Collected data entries
%%

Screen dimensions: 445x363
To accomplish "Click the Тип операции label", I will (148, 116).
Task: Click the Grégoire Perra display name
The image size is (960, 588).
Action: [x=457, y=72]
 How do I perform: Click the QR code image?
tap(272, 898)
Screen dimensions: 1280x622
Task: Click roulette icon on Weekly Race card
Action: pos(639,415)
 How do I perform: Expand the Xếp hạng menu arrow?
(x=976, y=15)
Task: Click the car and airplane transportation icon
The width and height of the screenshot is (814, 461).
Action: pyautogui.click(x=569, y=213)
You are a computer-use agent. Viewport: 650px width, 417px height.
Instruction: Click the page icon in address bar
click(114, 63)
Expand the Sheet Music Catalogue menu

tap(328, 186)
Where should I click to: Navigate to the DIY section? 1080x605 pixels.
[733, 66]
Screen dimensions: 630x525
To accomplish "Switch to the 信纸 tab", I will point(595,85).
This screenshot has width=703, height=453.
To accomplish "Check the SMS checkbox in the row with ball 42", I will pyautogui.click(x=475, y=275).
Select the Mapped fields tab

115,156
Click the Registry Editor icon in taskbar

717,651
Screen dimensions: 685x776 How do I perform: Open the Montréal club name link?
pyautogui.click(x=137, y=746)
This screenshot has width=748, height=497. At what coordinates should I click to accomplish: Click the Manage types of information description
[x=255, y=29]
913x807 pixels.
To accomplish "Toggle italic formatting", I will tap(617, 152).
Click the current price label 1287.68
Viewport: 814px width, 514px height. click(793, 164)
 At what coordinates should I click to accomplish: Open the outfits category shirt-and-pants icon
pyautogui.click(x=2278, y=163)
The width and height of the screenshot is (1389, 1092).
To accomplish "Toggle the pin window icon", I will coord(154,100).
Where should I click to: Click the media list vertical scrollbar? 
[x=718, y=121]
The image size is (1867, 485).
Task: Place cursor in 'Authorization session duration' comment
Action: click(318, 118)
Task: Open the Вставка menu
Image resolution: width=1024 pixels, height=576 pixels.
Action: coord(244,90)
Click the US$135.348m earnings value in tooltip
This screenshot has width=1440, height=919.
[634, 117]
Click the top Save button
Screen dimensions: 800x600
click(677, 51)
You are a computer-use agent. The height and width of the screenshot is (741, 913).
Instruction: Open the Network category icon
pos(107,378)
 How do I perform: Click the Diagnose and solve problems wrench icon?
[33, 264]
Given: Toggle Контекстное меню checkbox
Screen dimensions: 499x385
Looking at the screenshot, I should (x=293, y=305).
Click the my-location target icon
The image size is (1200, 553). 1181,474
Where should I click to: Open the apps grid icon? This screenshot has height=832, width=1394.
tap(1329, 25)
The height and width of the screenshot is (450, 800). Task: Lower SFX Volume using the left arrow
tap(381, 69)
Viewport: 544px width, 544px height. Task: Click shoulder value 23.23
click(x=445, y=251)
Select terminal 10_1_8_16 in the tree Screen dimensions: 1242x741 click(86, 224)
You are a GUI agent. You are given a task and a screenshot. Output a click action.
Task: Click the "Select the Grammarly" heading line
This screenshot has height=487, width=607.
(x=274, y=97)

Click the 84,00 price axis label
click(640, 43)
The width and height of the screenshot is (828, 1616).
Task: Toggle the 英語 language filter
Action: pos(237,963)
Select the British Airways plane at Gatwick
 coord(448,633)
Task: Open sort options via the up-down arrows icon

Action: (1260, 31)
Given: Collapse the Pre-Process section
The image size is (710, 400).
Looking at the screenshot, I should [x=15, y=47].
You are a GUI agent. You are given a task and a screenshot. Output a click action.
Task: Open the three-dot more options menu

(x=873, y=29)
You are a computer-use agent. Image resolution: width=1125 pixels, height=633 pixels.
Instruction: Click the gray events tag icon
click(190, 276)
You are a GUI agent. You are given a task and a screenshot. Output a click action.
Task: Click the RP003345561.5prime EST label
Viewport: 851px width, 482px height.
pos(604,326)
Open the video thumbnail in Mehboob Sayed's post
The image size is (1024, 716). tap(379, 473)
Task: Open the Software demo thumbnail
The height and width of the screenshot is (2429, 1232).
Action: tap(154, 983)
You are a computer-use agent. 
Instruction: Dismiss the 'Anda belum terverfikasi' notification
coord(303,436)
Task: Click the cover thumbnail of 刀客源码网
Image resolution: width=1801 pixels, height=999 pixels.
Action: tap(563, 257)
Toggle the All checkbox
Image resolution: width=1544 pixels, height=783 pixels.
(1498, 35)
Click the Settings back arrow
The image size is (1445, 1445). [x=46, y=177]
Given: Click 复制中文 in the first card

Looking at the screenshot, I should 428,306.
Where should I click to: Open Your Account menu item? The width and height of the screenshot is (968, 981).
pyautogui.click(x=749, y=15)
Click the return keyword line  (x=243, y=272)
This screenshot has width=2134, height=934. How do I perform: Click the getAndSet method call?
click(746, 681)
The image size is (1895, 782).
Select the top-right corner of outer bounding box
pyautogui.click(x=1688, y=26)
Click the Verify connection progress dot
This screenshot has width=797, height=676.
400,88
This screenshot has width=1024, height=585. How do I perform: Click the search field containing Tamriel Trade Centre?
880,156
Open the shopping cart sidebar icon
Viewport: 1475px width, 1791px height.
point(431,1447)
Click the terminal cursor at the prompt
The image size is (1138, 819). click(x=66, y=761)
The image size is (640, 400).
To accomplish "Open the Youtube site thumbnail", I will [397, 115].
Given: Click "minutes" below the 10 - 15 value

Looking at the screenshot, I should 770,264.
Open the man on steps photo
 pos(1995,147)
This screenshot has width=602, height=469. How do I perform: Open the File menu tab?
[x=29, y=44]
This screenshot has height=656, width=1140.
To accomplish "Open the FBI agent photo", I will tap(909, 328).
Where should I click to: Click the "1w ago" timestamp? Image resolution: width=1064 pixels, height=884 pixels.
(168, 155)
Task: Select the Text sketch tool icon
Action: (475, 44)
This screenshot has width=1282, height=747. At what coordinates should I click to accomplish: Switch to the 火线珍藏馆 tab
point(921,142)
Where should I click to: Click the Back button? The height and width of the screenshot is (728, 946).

%%

_EXERCISE DESCRIPTION:_ Could you write out exactly the lines above, starting at the first one and ending with the line that has "Task: Click the car"?

_ANSWER AREA:_
Screen dimensions: 445x363
To accomplish "Click the Тип операции label", I will (148, 116).
Task: Click the Grégoire Perra display name
The image size is (960, 588).
Action: [x=457, y=72]
 How do I perform: Click the QR code image?
tap(272, 898)
Screen dimensions: 1280x622
Task: Click roulette icon on Weekly Race card
Action: pos(639,415)
 How do I perform: Expand the Xếp hạng menu arrow?
(x=976, y=15)
Task: Click the car and airplane transportation icon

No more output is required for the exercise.